MyPocket generates data from bank transactions, Monovacation from tourism commercials, Islam Republic Neoliberalism organises data collected about the urban infrastructure, Tense generates semi-random numbers and uses it as data. The map is the key guiding process that organises. It is not the topic of the works, but its method whether visibly or as an underlying principle. MyPocket is communicated primarily through the predictions, materialized in receipts. Its map is the process for prediction. Monovacation is communicated through a movie, the map is the process for editing the movie. Islam Republic Neoliberalism is communicated via overlaying a network map over a geographical map. Here the map is not a process, it is used for comparison, hence the comparison is the communication interface. Tense Series are communicated through kinetics of a diagram, the growth of a network over time. Its map is ephemeral and illegible, changing all the time, but its change is observable and subject of the communication.”

This exhibition by Burak Arikan, one of Turkey’s leading media artists, explores relations between data and transactions.

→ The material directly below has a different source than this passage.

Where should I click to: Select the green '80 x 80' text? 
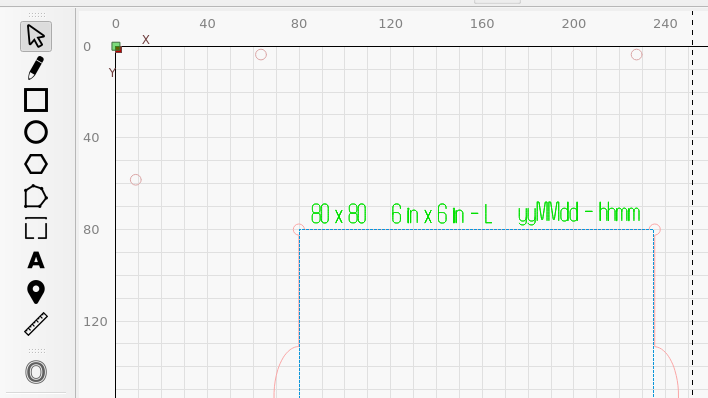(x=338, y=214)
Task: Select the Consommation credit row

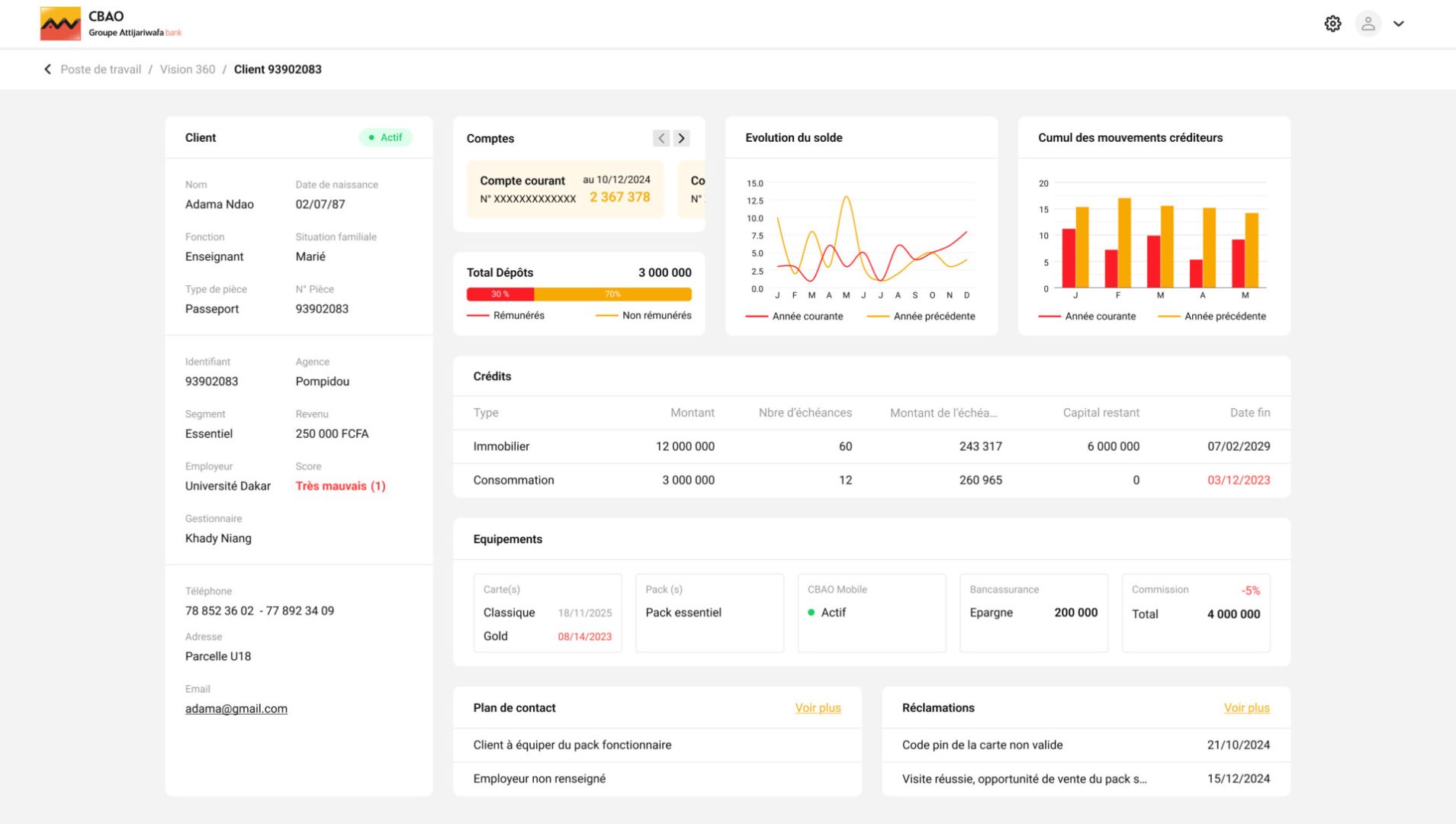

The pieces raise questions of the predictability of ordinary human behavior with MyPocket (2008); revealing insights into the infrastructure of megacities like Istanbul as a network of mosques, republican monuments and shopping malls (Islam, Republic, Neoliberalism, 2012) ; remapping and organising recurring patterns in the official tourism commercials of governments with Monovacation (2012); exploring the growth of networks via visual and kinetic abstraction with Tense Series (2007-2012); and showcasing collective production of network maps from the Graph Commons platform. As the works emphasise, the aim of the Graph Commons is to empower people and projects through using network mapping, and collectively experiment with mapping as an ongoing practice.

The solo exhibition is Arikan’s first in the UK; previously he has exhibited at venues such as the Museum of Modern Art New York, Venice Architecture Biennale, São Paulo Biennial, Istanbul Biennial, Berlin Biennial, Ars Electronica and many others. In addition to the exhibition in the Winchester gallery, Arikan is organising a workshop on critical mapping and network graphs at the Winchester School of Art.

The exhibition is also part of the AHRC-funded Internet of Cultural Things-project and the Archaeologies of Media & Technology (AMT) research group at University of Southampton.